On the other hand, a lot of doctors who performed abortions as a part of their political engagement, are now retiring. The lack of economic incentive is preventing them from being replaced by new, younger doctors, who might share the same convictions. A trend confirmed by the latest surveys: 8% of abortion centres in France have closed their doors from 2007 to 2017.


Not only that, doctors who perform an abortion risk being shipped off to rural, more isolated areas, in order to compensate for the lack of medical staff. In France’s rural region Plateau de Millevaches, the only doctor who performed abortions outside the hospitals is soon to be retired.


Rural areas hit the hardest


In 2019, 9% of women had to leave their county in order to access abortion care. While this phenomena happens in every county, it is an everyday reality for rural areas. The time a woman has to travel to get an abortion varies according to where you live, but in Plateau de Millevaches, it may take over an hour to get to the nearest hospital.

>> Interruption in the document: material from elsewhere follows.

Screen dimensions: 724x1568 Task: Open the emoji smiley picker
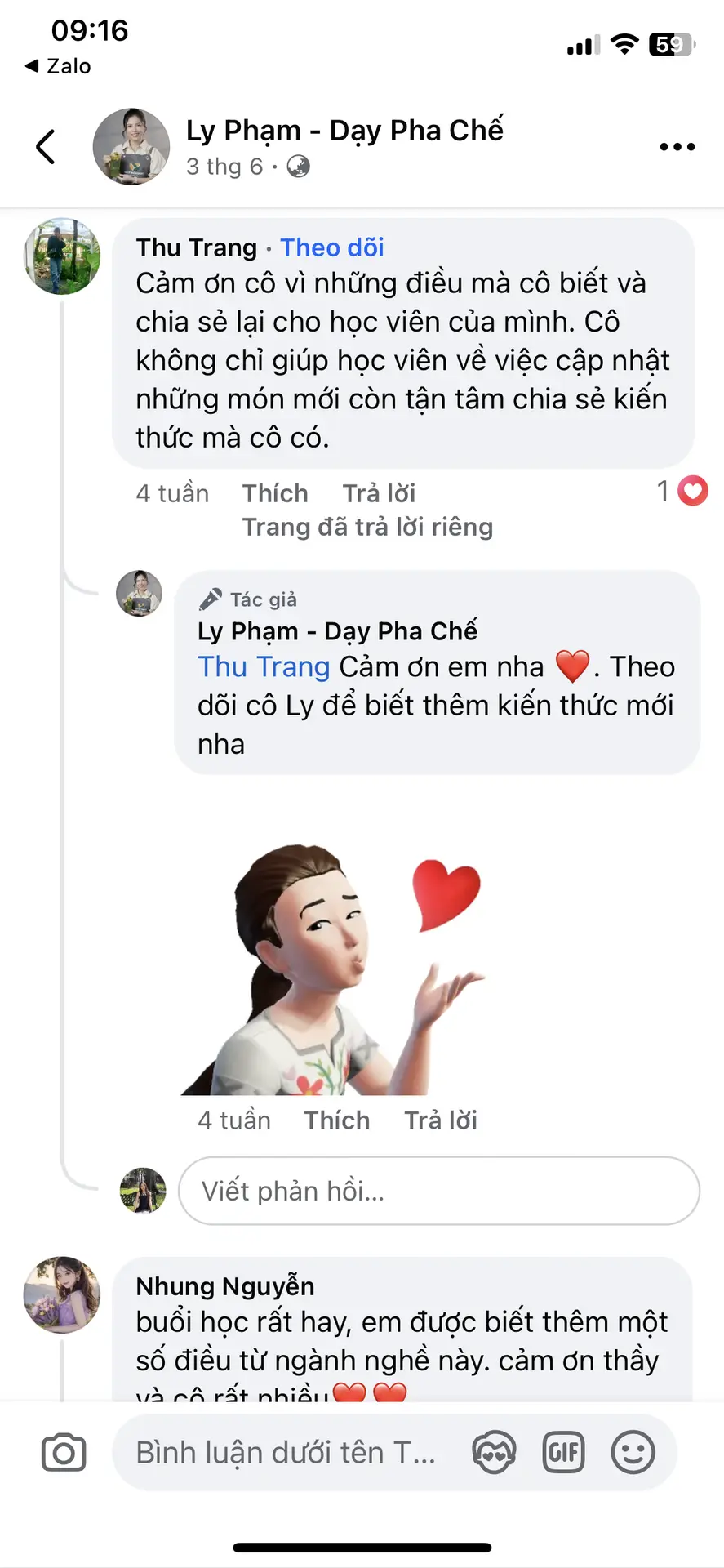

"It's complicated because between the moment a woman asks for an abortion, and the moment she gets it, three trips to the doctor’s office are often required." David Lahoule explains. "Not only that, getting to the doctor’s office often requires independent means of transport, which can be a deal breaker for many women."


For women who can’t afford a car, or who can’t afford to tell their parents they need to get an abortion, the situation is tricky. "As it does for asylum seekers", David adds. When thinking of rural areas, one might not instantly think of asylum centres. But in France, many asylum seekers were shipped off to camps in rural areas. "Exiling asylum seekers to rural areas creates a loss of autonomy compared to being in the city: it means women are dependent on the goodwill of workers and structures to be able to move further away and this is quite complicated."


Government and political opposition prevent the law from progressing


Earlier this year, Marie-Noëlle Battistel presented her bill on abortion to the french parliament. In it, not only did she ask for an extension of the time limit, from twelve to fourteen weeks, she also asked that the conscience-clause be taken down, among other things.


"Four or five members of the right (Les Républicains) hit us with 400 amendments. We couldn’t go any further." While Battistel appealed to the government, and its prime minister Jean Castex, she claims they still haven’t gotten any response.


‘Radio-silence’, she says. Last Thursday, she contacted Elisabeth Moreno, Secretary of State attachée to the Prime Minister, responsible for gender equality. "She replied that she was very committed to finding solutions for improving access to abortion, but never actually said the words we're going to extend the time limit. So, yeah, here we are. A law is efficient when it enforces a right, and today that is not the case."